**What the exercise asks**
Where the line containing "Task: Tap the 7 more steps banner" appears in the records below, begin there and repeat each line exactly through the final one, dropping all pictures.

**Source data**
=== Section Start ===

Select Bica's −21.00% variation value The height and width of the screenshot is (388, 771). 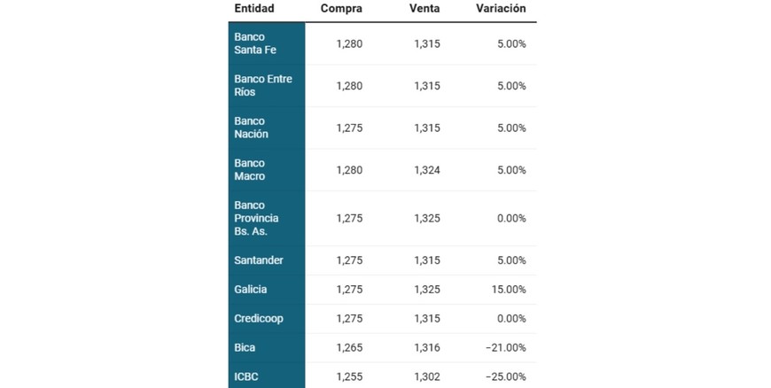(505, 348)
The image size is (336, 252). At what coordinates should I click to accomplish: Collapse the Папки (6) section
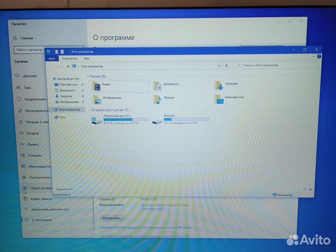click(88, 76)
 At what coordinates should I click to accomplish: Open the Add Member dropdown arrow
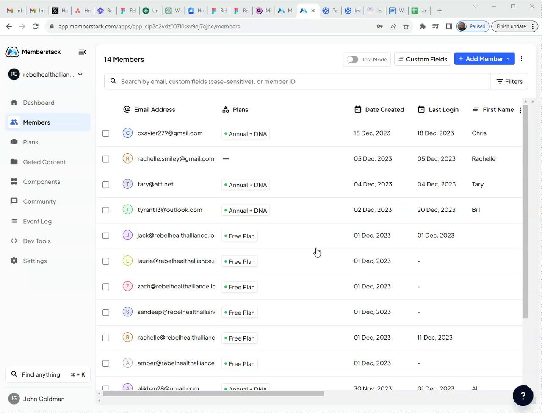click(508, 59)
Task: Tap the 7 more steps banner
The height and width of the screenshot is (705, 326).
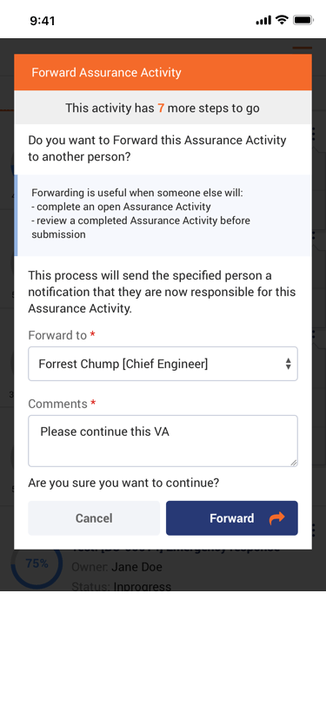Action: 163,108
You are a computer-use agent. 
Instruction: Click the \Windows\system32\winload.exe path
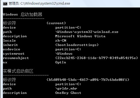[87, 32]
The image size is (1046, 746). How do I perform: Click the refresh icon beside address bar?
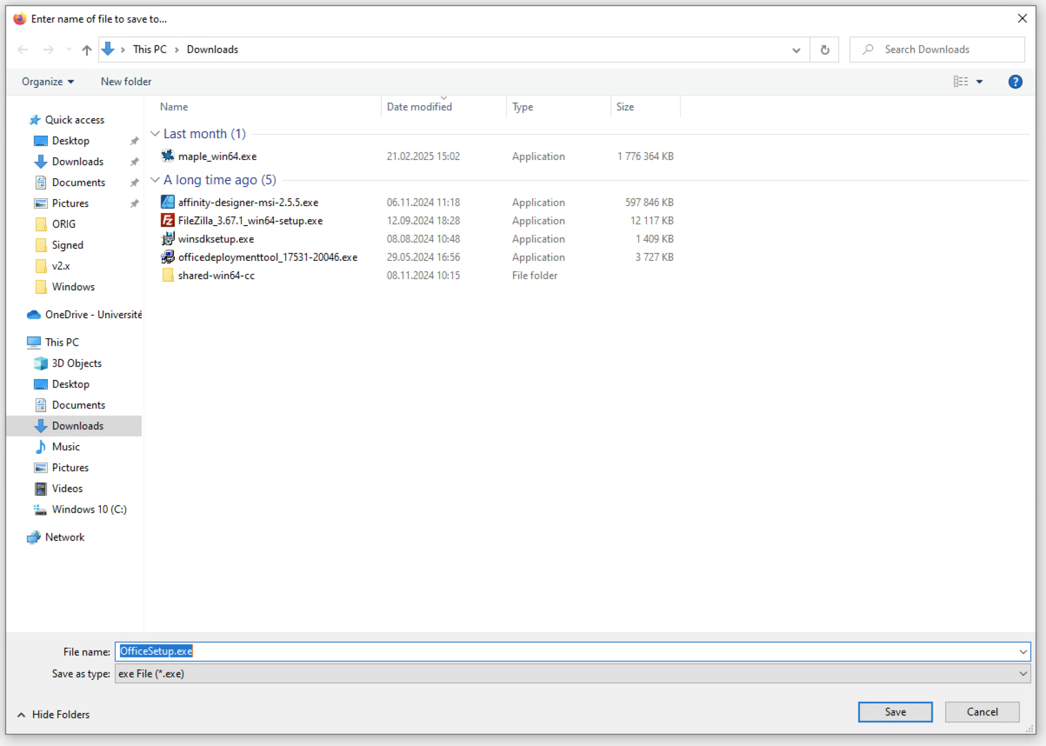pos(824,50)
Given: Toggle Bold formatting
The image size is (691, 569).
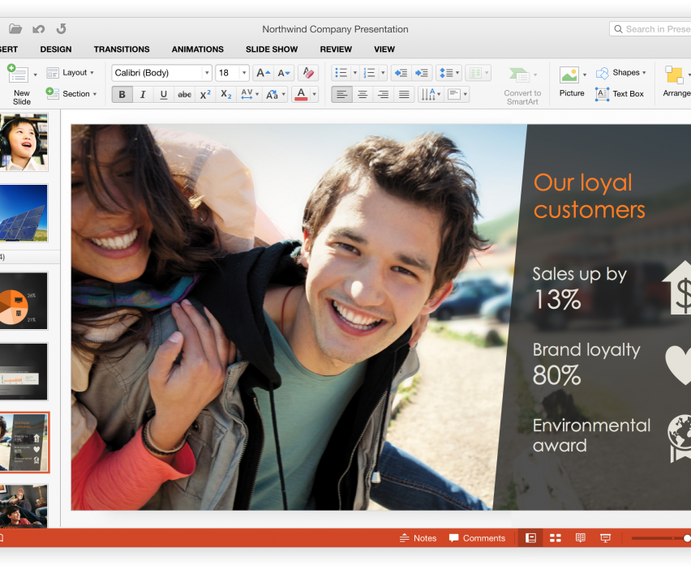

=== Section End ===

**Exercise result**
Task: Tap the 7 more steps banner
The height and width of the screenshot is (705, 326).
Action: 163,108
You are a computer-use agent. 
Instruction: Click the \Windows\system32\winload.exe path
[87, 32]
The image size is (1046, 746). How do I perform: Click the refresh icon beside address bar?
pos(824,50)
Given: Toggle Bold formatting
The image size is (691, 569).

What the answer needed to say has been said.